• _EXCERPT_
=== Section Start ===

As a therapist, I have a range of materials that clients can draw on in their therapy to help them make sense of their experiences and one of the most used by clients is sand. One of the beautiful things about sand is that it’s benefits in therapy are universal and don’t depend on age or artistic ability or even a shared spoken language.
Sand being a universal, natural resource connects us directly to the Earth which helps ground our experiences. Working with sand is also a sensory experience – anyone who has sat on the beach letting sand trickle through their fingers or burying their toes will probably agree. The touch and the movement of playing with sand connects us to power of our imagination – the sand bridging the space between our conscious and unconscious thoughts.
The primary goal of sand tray therapy, whatever the age of the client, is to help them process the issues that brought them the therapy in the first place. Clients are often drawn to the visual and creative elements of creating, building or playing in the sand. Whether they choose to talk, or not the story they are exploring unfolds for them and the therapist and a shared understanding develops.
Some clients tell elaborate stories in the sand with miniatures, others create patterns or mandalas, some simply enjoy the kinaesthetic experience of handling and moving the sand. Other clients choose to add water to their sand tray, or work with both wet and dry sand in different containers or trays adding the sensory experience of water to that of the sand.
Sometimes the shape of the tray itself is important to a client; rectangular trays that can be viewed completely in a single glance are most typical, but some clients prefer a round tray, especially if they are choosing to create a mandala. Regardless of the shape of the tray, it is universally accepted that a tray should be blue on the sides to represent the sky, with blue on the bottom representing water.
Blue is also considered to be the colour of the psyche, encouraging deeper work for the client. It also is known to regulate the body, calming breathing, blood pressure and pulse rate as well as reducing the fight or flight responses in the brain and increasing a client’s ability to work with issues that they perceive as challenging.
Using sand has huge benefits for the client, regardless of how they chose to interact with it. Sand tray therapy allows the client to be themselves and to explore who they are or who they want to be without any need for artistic skills, it allows self-expression and self-exploration with or without words.
Sand also creates some space for the client both from the issues they are exploring and from the fact that by explaining in the sand, they don’t then have to verbalise to another person things which can be incredibly hard to share.
Sand, especially for someone who has experience trauma, seems a very safe place to explore emotions attached to a traumatic event. This may be in part because of the limits that come with sand tray therapy; place, time, size of tray, selection of miniatures, and guidance from the therapist all safely boundary the experience for the client. Some clients compartmentalise issues further by using fencing, barriers or other containers within the sand tray.
Sand is very tactile and the sensory experience of playing with the sand is therapeutic in its own right. Clients often feel more able to share if their hands are busy and sand seems to trigger their ability to go deeper into what they wish to share, whether the sharing is verbal or non-verbal.
For clients who struggle with verbal communication, the sand tray and miniatures allow for a shared symbolic language and the use of metaphor, as well as being therapeutically very powerful, adds a layer of added safety for the client.
Conversely, sand tray therapy also cuts through verbal defence where clients often attempt to re-direct or deflect: sand quickly gets to the true and natural way the client communicates and what it is they need to say.
For a client who struggles, or has struggled, with the lack of physical, emotional or psychological control in their life – especially where trauma or crisis have been involved, the experience of working in a sand tray allows them to experience some re-empowerment as they exercise choice in many areas of working with the sand and choosing the miniatures.
From a neuroscience perspective, sand tray work allows new neural pathways to develop in the brain and increases left and right brain interaction which helps with emotional regulation. Exploring the tray in discussion with the therapist increases the connection between left and right brain hemispheres still further, enabling the client to develop their self-regulation skills even more.
As therapists we wonder, notice and are curious about a client’s sand tray when they share it with us, but we do not directly interpret to them, it is their interpretation that matters most to the therapeutic process, not our curiosity as therapists. Their interpretation does not need to be verbalised to be relevant and important to them and to help them move through the process of therapy.

=== Section End ===

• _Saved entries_
=== Section Start ===

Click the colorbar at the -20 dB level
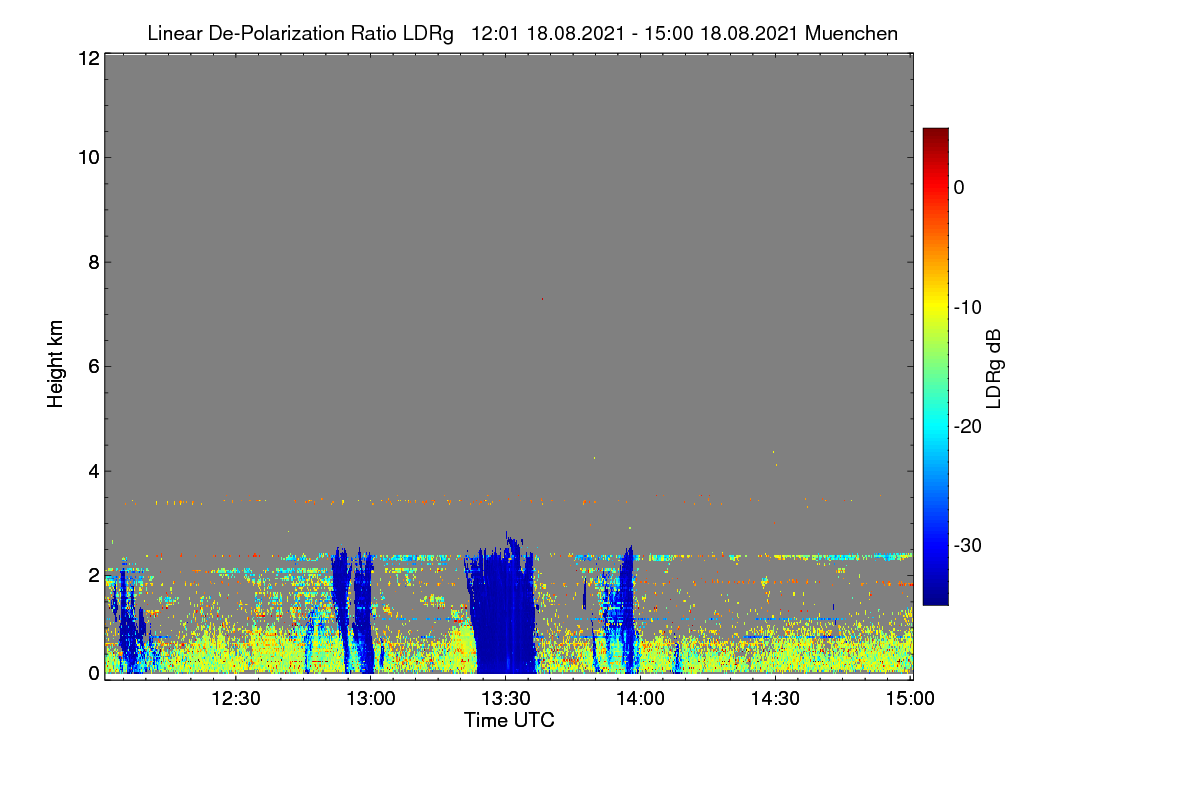 935,426
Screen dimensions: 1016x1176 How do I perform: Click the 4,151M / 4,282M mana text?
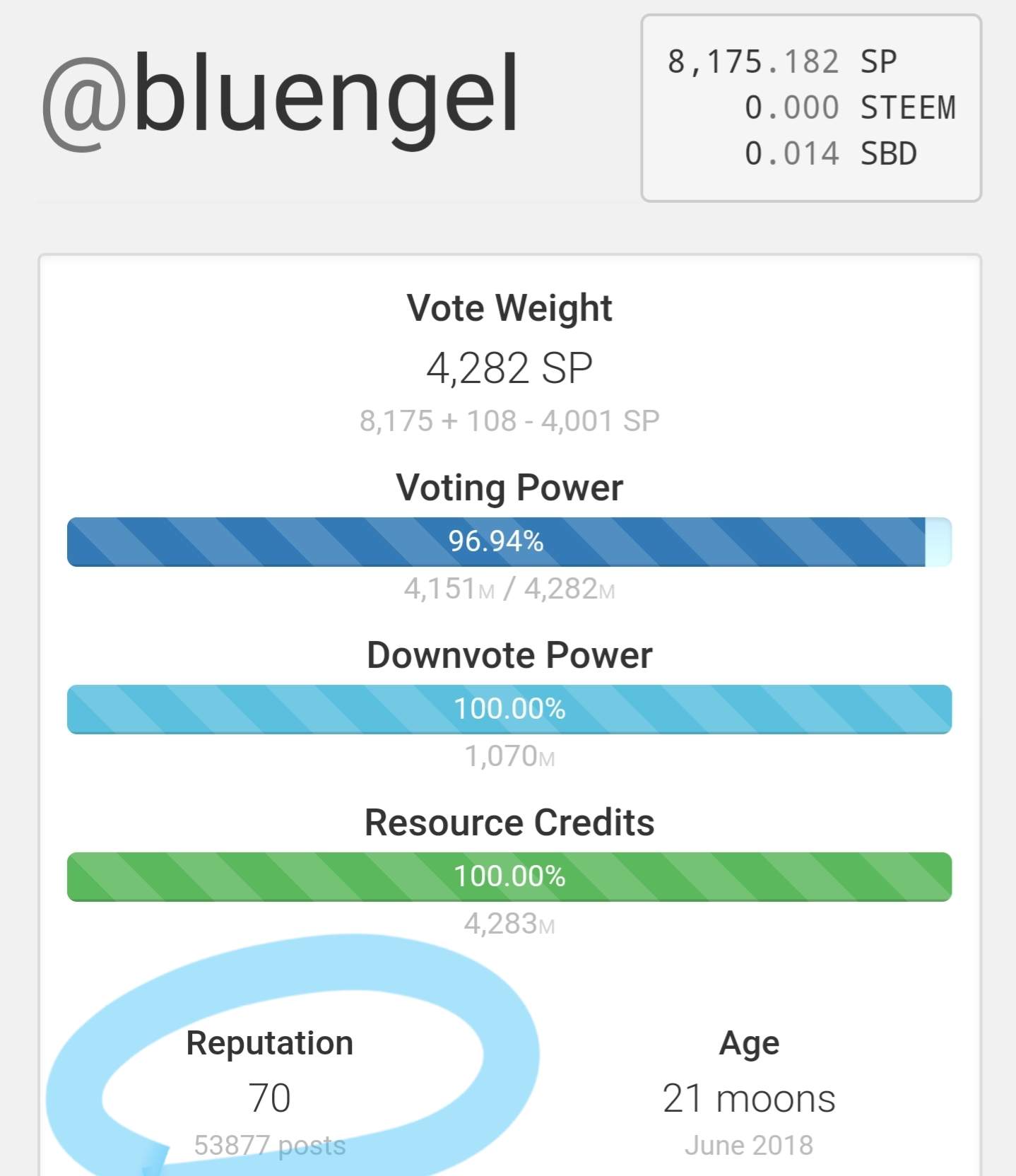tap(509, 589)
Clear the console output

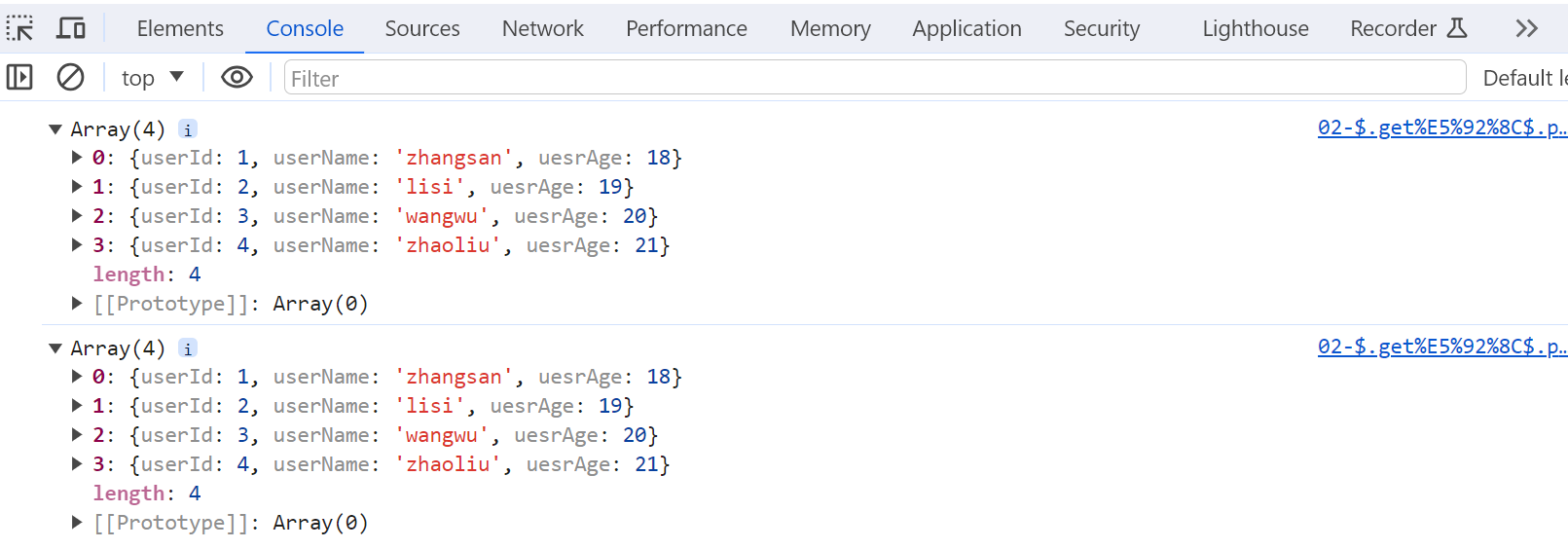pyautogui.click(x=70, y=77)
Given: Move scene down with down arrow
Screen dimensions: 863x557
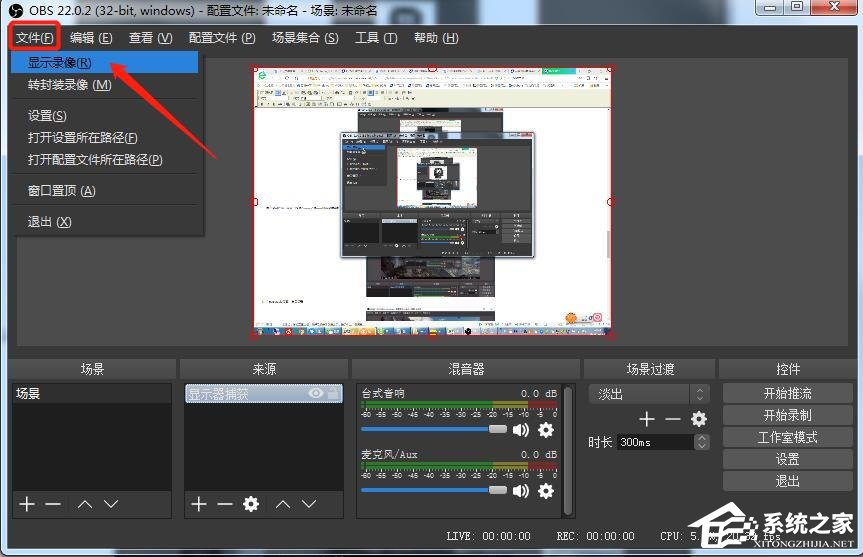Looking at the screenshot, I should click(x=111, y=504).
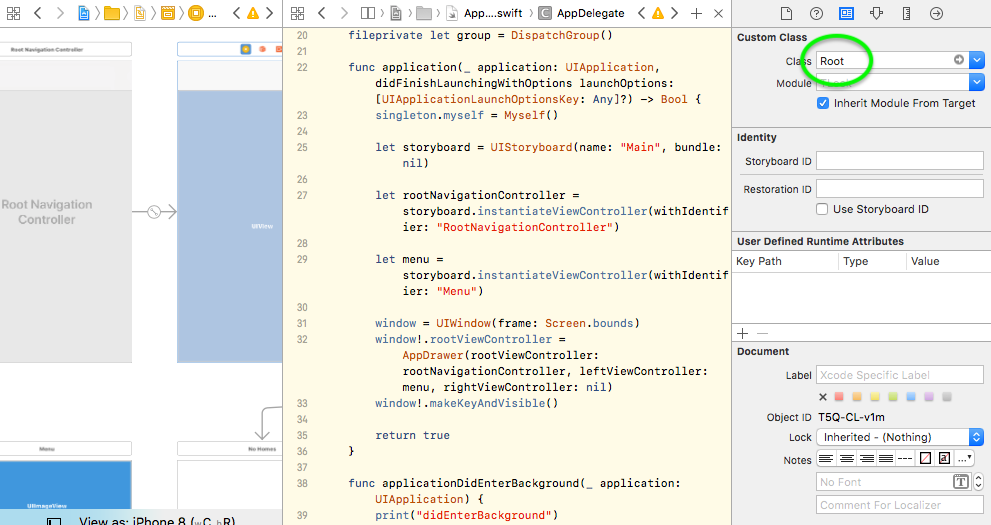Click the jump-to-class arrow in Class field

tap(959, 60)
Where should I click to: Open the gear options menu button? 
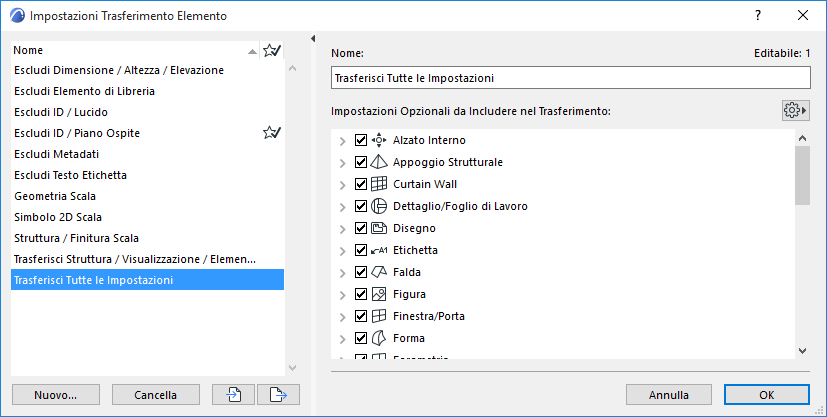pyautogui.click(x=795, y=110)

=== Section End ===

• _TASK BRIEF_
What limits does the text on sand tray therapy name as safely bounding the experience for the client?

• _ANSWER BOX_
- Place
- Time
- Size of tray
- Selection of miniatures
- Guidance from the therapist